Friends of Liberia send message to Bush pleading for a major intervention to save the nation





Read and comment on this op-ed from the New York Times that some American officials argue that the United States has an abiding interest in this nation's fate, beyond teaching soldiers to salute and shoot straight. "You can talk about a strategic interest here, and you should," one said. The White House has expressed little desire to spend the years and billions needed to rebuild Liberia, much less to commit more troops. A sense of obligation haunts a group of some 800 former United States diplomats, Peace Corps workers, missionaries and other Americans.

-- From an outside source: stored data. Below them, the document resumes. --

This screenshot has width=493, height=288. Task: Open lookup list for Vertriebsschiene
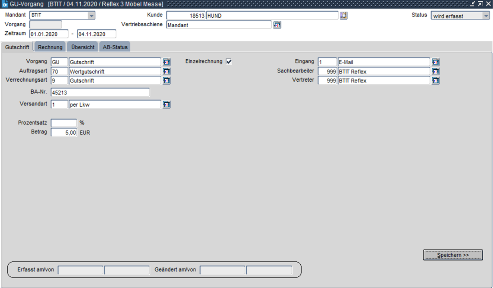click(x=277, y=25)
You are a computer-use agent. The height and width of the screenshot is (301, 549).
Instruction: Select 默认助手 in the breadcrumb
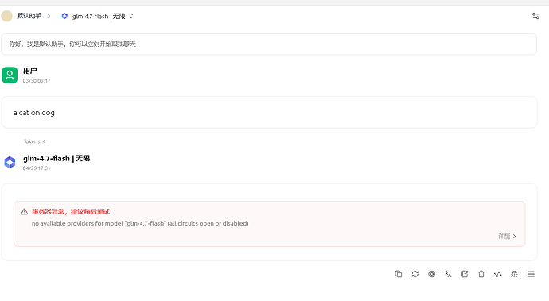point(29,16)
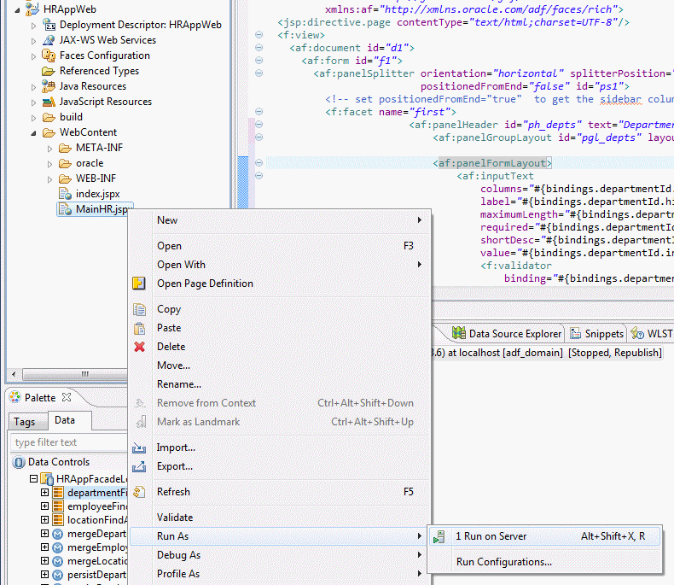Click the Delete red X icon
The image size is (674, 585).
pos(139,347)

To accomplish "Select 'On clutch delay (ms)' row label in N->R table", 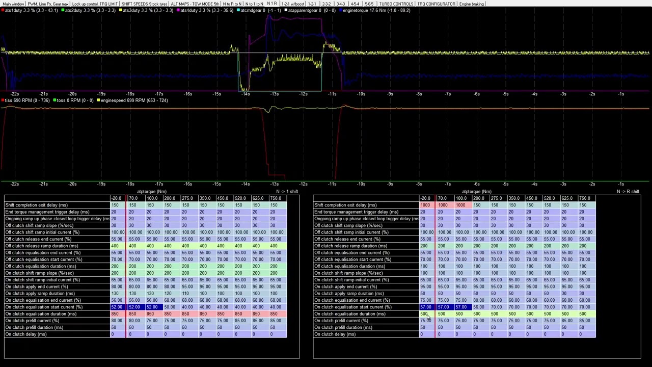I will [x=335, y=334].
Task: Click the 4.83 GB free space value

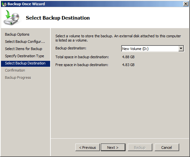Action: pyautogui.click(x=128, y=65)
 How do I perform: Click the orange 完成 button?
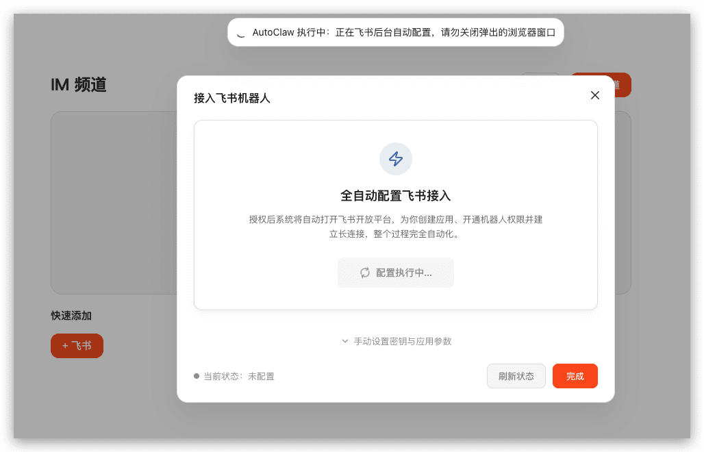575,376
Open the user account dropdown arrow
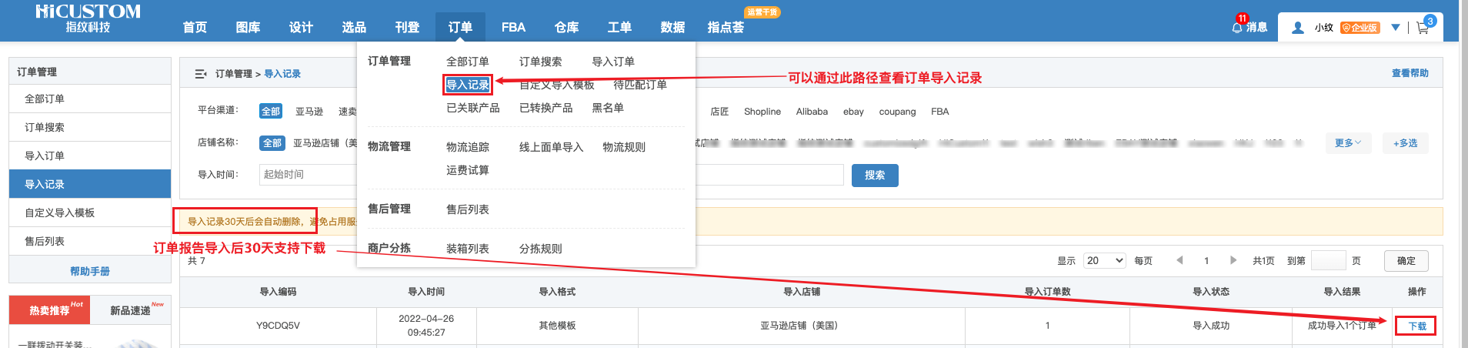The image size is (1468, 348). coord(1396,28)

The group, called Friends of Liberia, recently sent a message to the Bush administration pleading for a major intervention to save the nation. Read the story at:

Realpolitik: How Much Does Liberia Matter?*

* This link was active on the date it was posted. PCOL is not responsible for broken links which may have changed.



Realpolitik: How Much Does Liberia Matter?

By TIM WEINER

ONROVIA, Liberia For a generation, says T. Esau Carr, his nation has been a living hell. But he remembers when Liberia was "an island in Africa, an island of affluence, of openness."

Mr. Carr, 65, a retired oil company manager, said the good life flowed from "our exposure to the American system, our experiences with Americans."

America has been here since Liberia's 19th-century beginnings. The question is what it will do now. After 23 years of conflict, this is a totally failed state by most measures, the poorest country in the world.

When 200 United States marines landed here on Aug. 15, they were met with joy and profound relief. The chaos receded and a rebel siege of the capital, Monrovia, was lifted. Three-quarters of the troops have since returned to three warships anchored offshore, with the remainder scheduled to withdraw by October. The few marines still here get smiles and waves when they pass through town.

The marines here represented the first significant American military presence in Liberia since the reign of Samuel K. Doe, the Army master sergeant who seized power in a 1980 coup and ruled throughout the decade. Under President Reagan, Mr. Doe received half a billion dollars in American aid from 1981 to 1985, along with an engraved invitation to the White House.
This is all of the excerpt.